[Task directions]:
All lines with the word "agent" in the material below are required.

Segment Start: Raw data

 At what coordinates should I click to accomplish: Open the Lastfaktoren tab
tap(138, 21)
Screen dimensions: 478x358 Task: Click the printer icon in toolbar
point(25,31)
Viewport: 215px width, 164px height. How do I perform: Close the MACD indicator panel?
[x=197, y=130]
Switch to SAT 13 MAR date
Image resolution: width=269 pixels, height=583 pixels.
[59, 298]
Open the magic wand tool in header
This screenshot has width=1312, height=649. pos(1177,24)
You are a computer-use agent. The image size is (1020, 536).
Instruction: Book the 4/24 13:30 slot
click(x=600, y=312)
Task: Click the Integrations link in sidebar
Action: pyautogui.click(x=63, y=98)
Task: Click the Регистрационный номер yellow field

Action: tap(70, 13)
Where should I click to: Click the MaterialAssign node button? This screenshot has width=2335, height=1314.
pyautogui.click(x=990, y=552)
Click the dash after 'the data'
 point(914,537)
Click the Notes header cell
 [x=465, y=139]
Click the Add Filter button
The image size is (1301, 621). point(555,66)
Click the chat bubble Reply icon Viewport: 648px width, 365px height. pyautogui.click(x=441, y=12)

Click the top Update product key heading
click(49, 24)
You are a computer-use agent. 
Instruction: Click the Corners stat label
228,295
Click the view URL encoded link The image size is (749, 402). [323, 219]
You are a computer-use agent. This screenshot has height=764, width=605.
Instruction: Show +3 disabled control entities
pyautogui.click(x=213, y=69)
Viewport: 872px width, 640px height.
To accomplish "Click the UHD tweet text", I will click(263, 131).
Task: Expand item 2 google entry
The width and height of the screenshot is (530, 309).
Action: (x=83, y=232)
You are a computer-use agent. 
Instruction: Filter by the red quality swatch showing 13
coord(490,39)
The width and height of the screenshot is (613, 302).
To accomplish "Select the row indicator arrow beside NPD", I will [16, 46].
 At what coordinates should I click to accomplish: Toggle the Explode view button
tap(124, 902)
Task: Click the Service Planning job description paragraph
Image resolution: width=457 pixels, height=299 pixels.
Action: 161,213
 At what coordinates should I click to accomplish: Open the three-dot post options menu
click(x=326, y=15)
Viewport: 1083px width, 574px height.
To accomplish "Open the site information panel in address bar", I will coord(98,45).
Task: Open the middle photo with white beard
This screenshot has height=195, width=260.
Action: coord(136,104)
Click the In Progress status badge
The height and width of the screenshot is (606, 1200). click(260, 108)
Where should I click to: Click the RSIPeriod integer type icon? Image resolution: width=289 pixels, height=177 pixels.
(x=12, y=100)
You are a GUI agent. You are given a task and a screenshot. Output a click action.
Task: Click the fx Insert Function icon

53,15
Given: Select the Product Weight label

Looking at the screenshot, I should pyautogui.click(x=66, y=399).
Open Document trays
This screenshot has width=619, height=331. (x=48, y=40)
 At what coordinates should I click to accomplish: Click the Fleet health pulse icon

Segment End: Raw data

[Expected output]:
You are a computer-use agent. The image size is (1020, 536).
You are a computer-use agent. 
You are a computer-use agent. This screenshot has height=764, width=605.
You are a computer-use agent. 
You are a GUI agent. You are given a task and a screenshot. Output a click action.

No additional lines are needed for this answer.